Searching for a Brooklyn address then brings up a short report showing that property’s sale history, as well as an interactive map showing that property’s location, Figure 9. That report also uses the ML model to compute on-the-fly the market values of the desired property’s ‘comps’, which are other properties in the vicinity having similar features.
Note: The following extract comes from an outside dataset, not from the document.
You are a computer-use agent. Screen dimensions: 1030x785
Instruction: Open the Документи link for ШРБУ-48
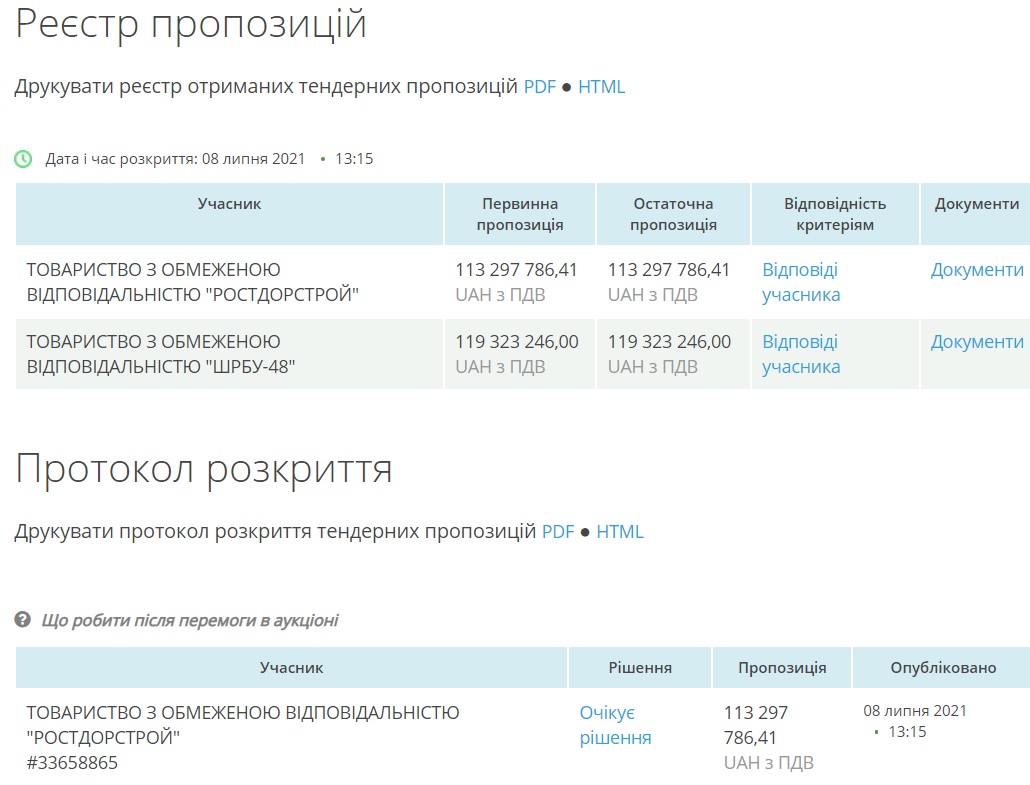977,342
The next APEX dashboard, Figure 10, allows the user to perform “what-if” scenario analysis. That dashboard permits the user to adjust a given property’s attributes to account for potential changes to that residence, such as for example adding 500 square feet to the property’s home. Changes made via the APEX interface then triggers a call to the ML model that provides a revised estimate of the property’s market value. Figure 11 also peeks under the APEX hood to show how the APEX Page Designer interface allows the user to embed the custom SQL and PL-SQL code that the APEX dashboard uses to call the ML model, which in turn enables the interactive what-if analysis seen in Figure 10.


Maps
One of APEX’s more powerful capabilities is its mapping ability. Whether using simple latitude/longitude coordinates, Oracle Database’s native SDO_GEOMETRY, or GeoJSON data, the Maps feature of APEX makes it easy to create heat maps, and Figure 12 uses the properties’ latitude/longitude coordinates to heat-map their market value across Brooklyn.

Model Retraining
APEX coupled with Oracle Database also allows us to identify and filter out any spurious records that might exist in the ML model’s training sample. Recall that Figure 5 shows that the current ML model performs poorly for very low-end properties having SALE_PRICE < $450K as well as for high-end properties having SALE_PRICE > $1.1M. Point is, it is often desirable to filter outlier records from the training sample and then retrain the model using a more performant training data. This possibility is illustrated in Figure 13, which uses a slider plus an interactive scatterplot to allow the APEX user to drop the undesired low and high-end properties, all of which are enabled by an APEX dynamic action that filters the training sample via custom PL/SQL in the backend.

Main Findings
APEX is a powerful low-code application development tool that is well-suited for exposing Oracle Database data and functionality, including machine learning, to business users via dashboards that are tailored to those users’ needs. As this walk-through shows, impactful results are possible when APEX is utilized in concert with OML, which was used here to prepare database data, and with the OML AutoML UI to train the ML model with push-button ease, with those model predictions then made actionable via APEX’s point-and-click interface.
Possible Next Steps
The motivated reader is also encouraged to rebuild the above in their Oracle Cloud Infrastructure (OCI) tenancy. There one can launch an ADW instance within the Oracle cloud, load the Brooklyn property data into an ADW table, use the OML AutoML UI to train and deploy the ML model, and then use APEX to visualize those model predictions. This exercise’s OML notebooks and APEX application are also archived at this code repository.